Novel Agent Promising For Major Depression? A Steroid / Placebo Clinical Trial

By: Les Ruthven, Ph.D. Clinical Psychology / Health Consultant
Email: dr.les.ruthven@gmail.com
Blog: www.ruthvenassessments.com

Last updated on January 8th, 2024 at 10:08 am

This was a large study that appeared in the J. Pharmacol. Pharmacother. in Dec. 2013. 543 mostly white women took a steroid drug (zuranolone 50 mg/daily) for 14 days.  The subjects met criteria for Major Depression and 30 % were taking antidepressants at the time of the study.

Had the 70% with diagnosed Major Depression given up on treating their depression? Steroid and placebo subjects took the HAM-D 17 item depression rating scale prior to and on the 14th day to measure symptom reduction.

Steroid subjects had a depression symptom reduction of -14.1 vs. -12.3 for inert placebo subjects, which is statistically significantly if not clinically meaningful in favor of the drug.

The writer has found that the FDA typically approves therapies if the therapy is statistically superior to the placebo.

Improvements in favor of the steroid over placebo were observed on day 3 and were sustained through follow-up on day 42.

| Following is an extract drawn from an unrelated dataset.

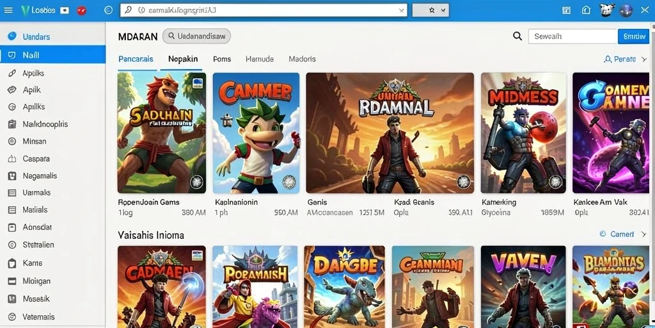
Task: Click the magnifier icon beside Sewcaih field
Action: (517, 37)
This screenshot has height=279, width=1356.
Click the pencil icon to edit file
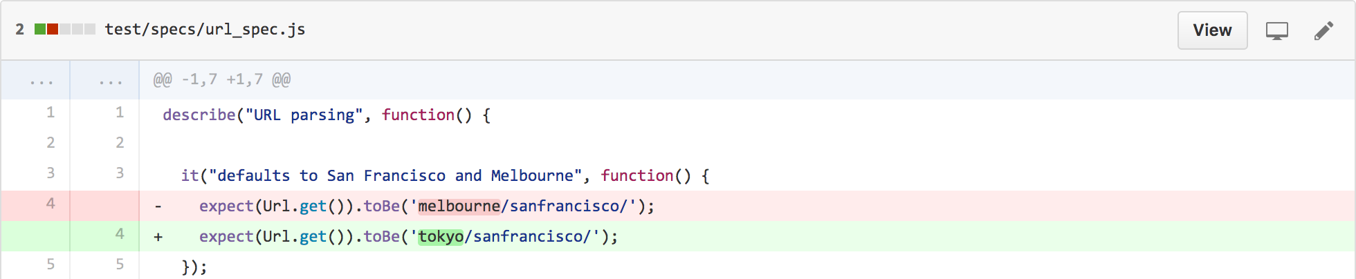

Noteworthy from this study is the fact that entirely two different drug classes (steroids and antidepressants) produce a similar degree of symptom reduction.

However, these two drug classes have at least one property in common, that is, both drug classes impair the brain. Just about any brain impairment affects one’s ability to focus, which suggests the drug has a distraction quality to it;  the steroid would distract one from the pain while in the antidepressant the distraction might be to whatever is giving rise to the mood problem of the moment.

The investigators, in explaining the results, hypothesized how the steroid worked to reduce depressive symptoms.  The steroid “affected the processes of learning and memory through interaction with specific receptors located in the prefrontal cortex, hippocampus and basolateral amygdala”.

This explanation of steroid action I am sure would have greater appeal to the average physician than mine but when two theories explain the same set of facts the simpler one is usually more correct.